TASK REQUIREMENTS
Once the line containing "Where should I click to: Click" is found in the data below, repeat it and every later line exactly, leaving the pictures out.

RECORD EXTRACTS
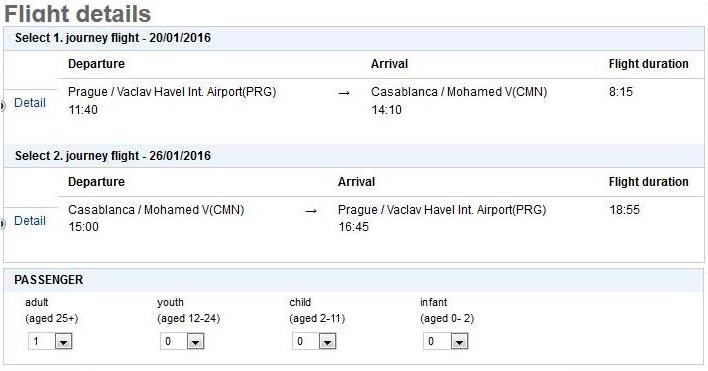Select radio button for second journey flight
708x371 pixels.
point(2,223)
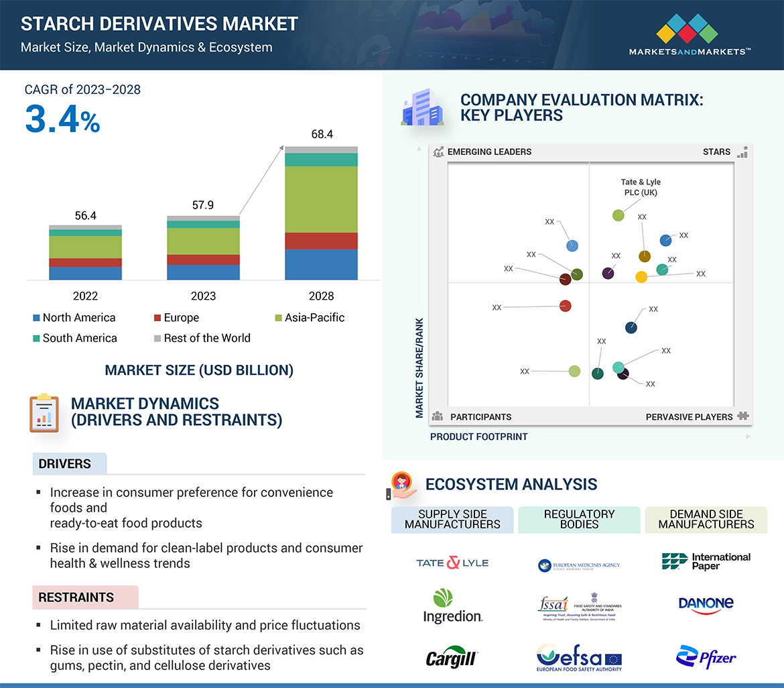Image resolution: width=784 pixels, height=688 pixels.
Task: Click the Ecosystem Analysis hand icon
Action: coord(403,485)
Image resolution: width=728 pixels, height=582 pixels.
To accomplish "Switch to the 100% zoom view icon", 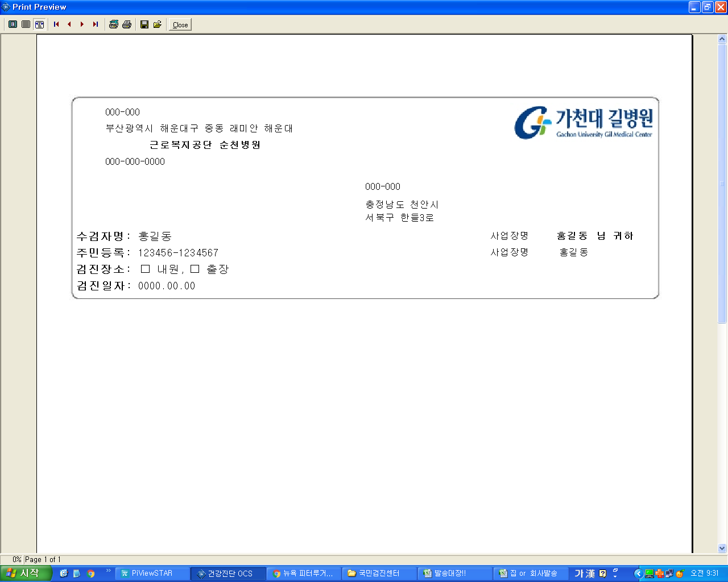I will (26, 24).
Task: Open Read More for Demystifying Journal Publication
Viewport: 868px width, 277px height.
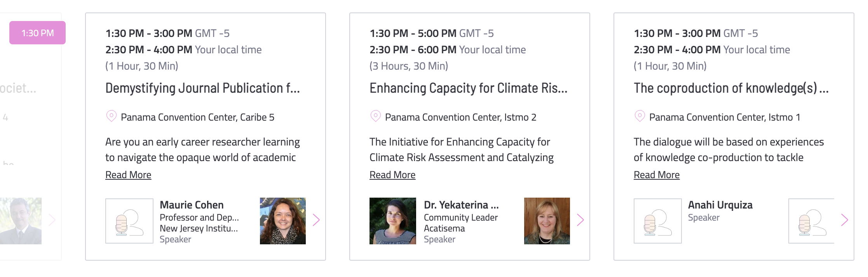Action: point(128,175)
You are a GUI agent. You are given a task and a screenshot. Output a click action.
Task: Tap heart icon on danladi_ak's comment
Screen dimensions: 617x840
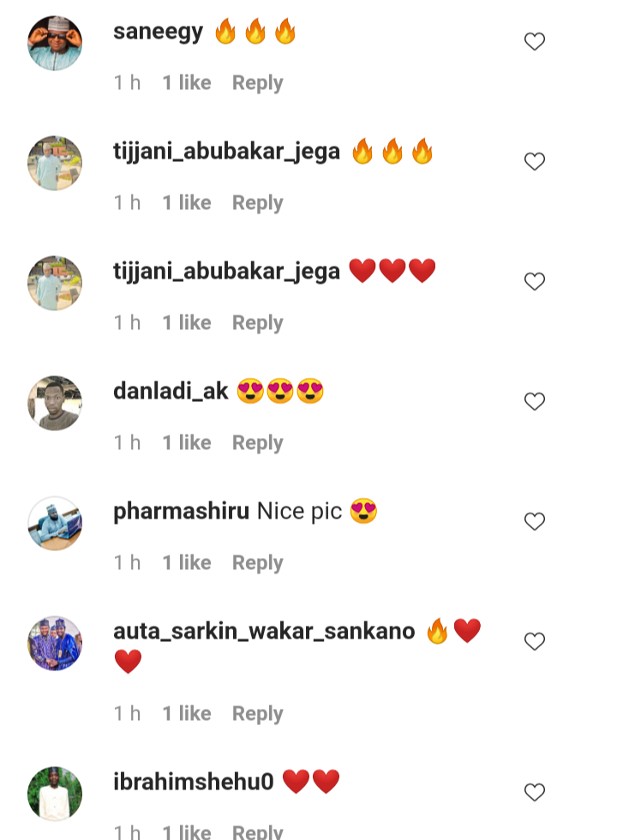535,401
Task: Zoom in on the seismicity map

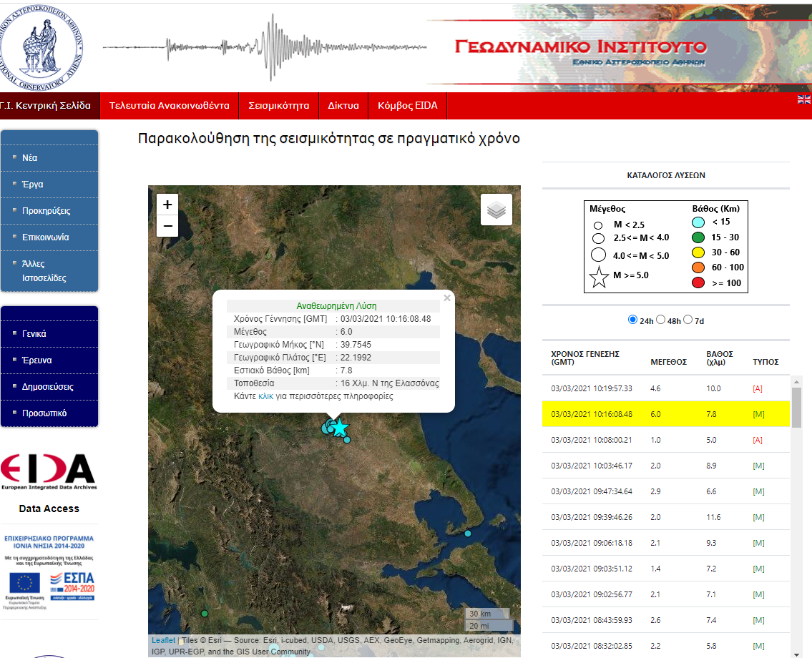Action: pos(167,205)
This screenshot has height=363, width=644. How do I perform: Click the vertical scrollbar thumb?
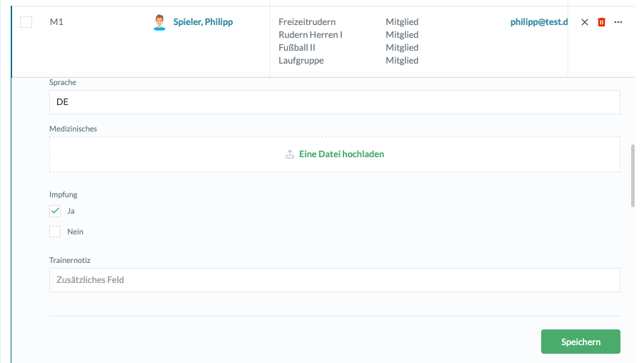(633, 175)
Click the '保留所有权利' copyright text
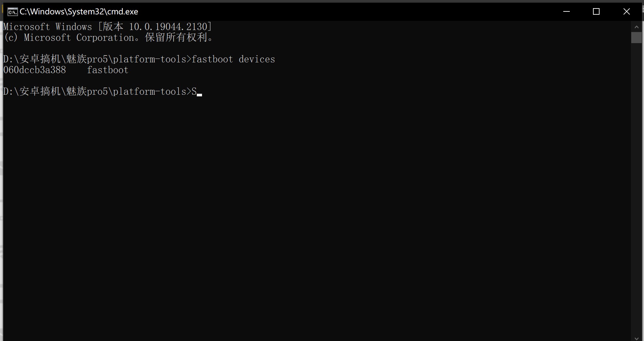The height and width of the screenshot is (341, 644). [x=176, y=38]
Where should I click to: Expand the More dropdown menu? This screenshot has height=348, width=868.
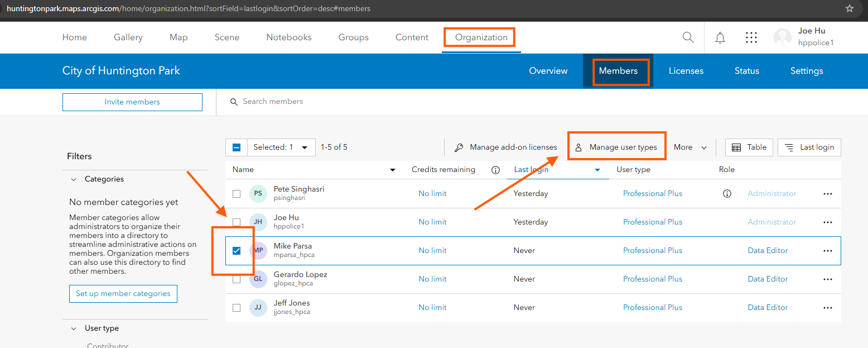pos(690,147)
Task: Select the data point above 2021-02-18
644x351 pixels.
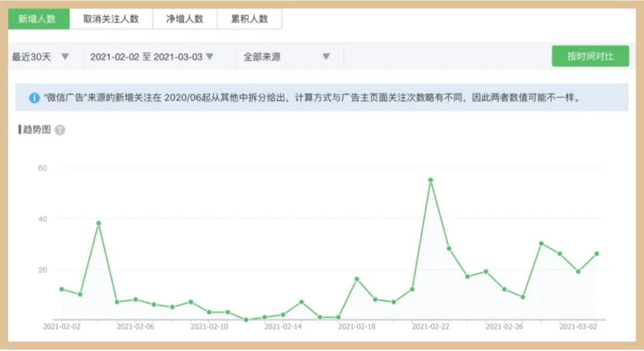Action: [355, 278]
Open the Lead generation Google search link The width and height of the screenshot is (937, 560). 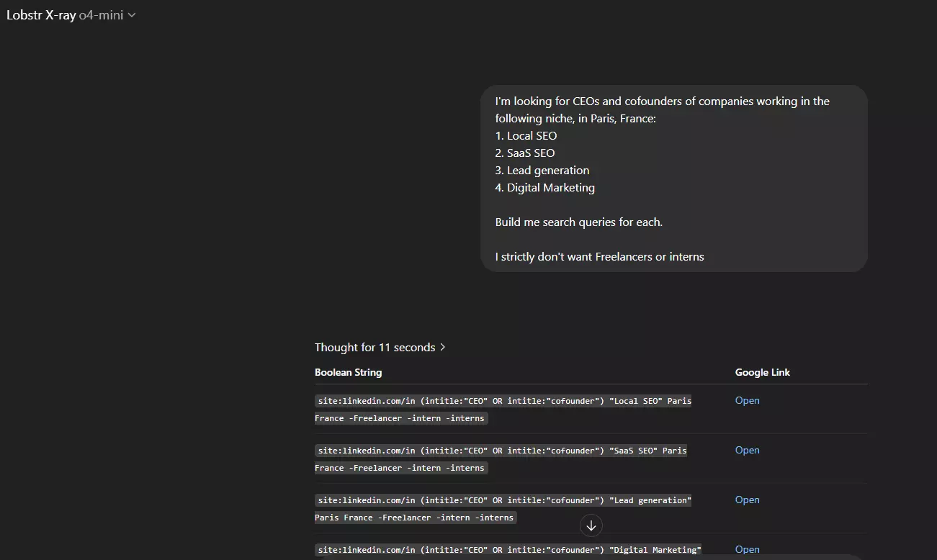747,500
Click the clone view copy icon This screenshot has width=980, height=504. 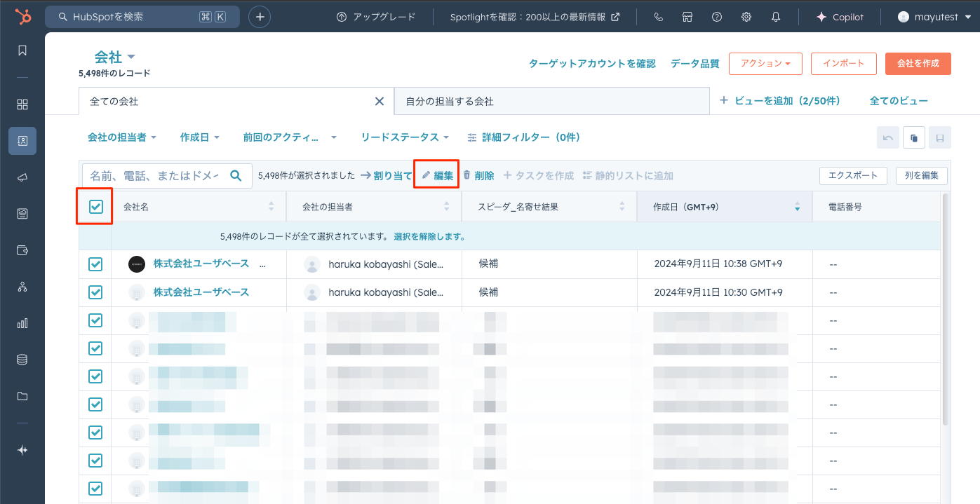coord(913,138)
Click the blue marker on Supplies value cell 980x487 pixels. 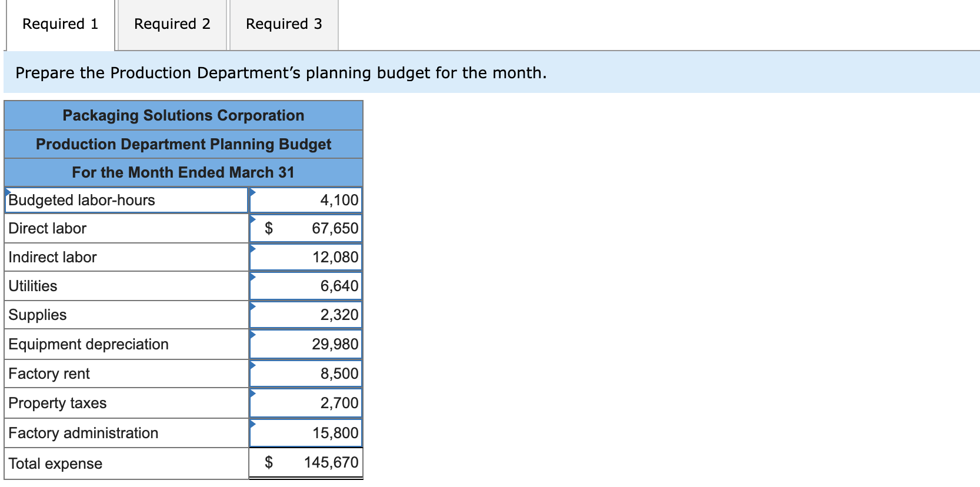(x=253, y=307)
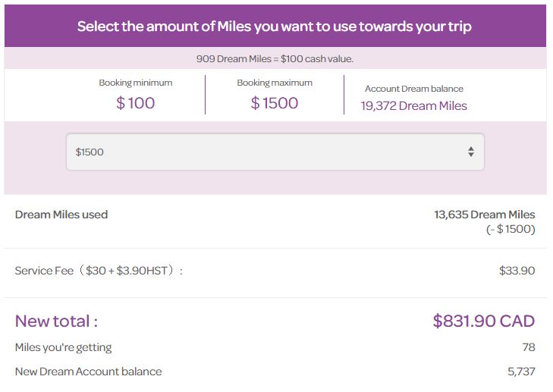This screenshot has width=553, height=392.
Task: Click the Service Fee description label
Action: [99, 271]
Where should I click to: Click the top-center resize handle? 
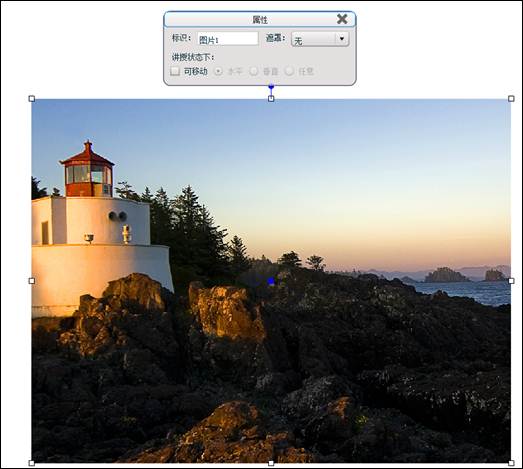click(271, 99)
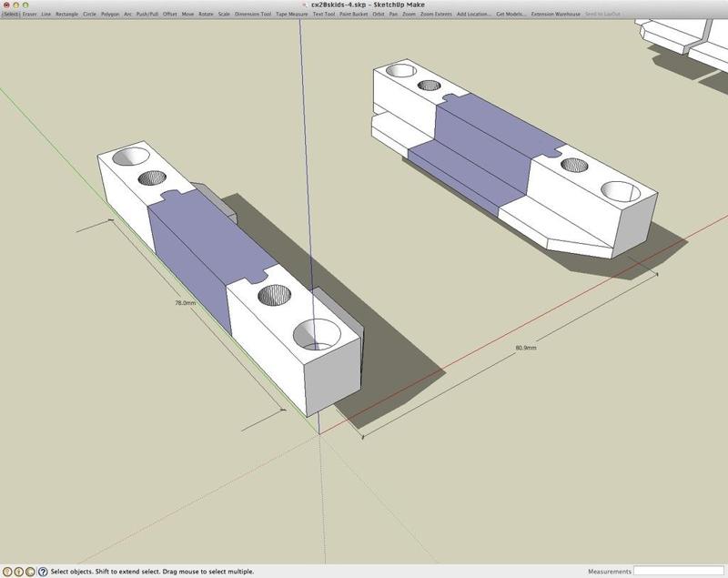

RESPONSE
Where should I click to: Click the top-center resize handle? 
click(271, 99)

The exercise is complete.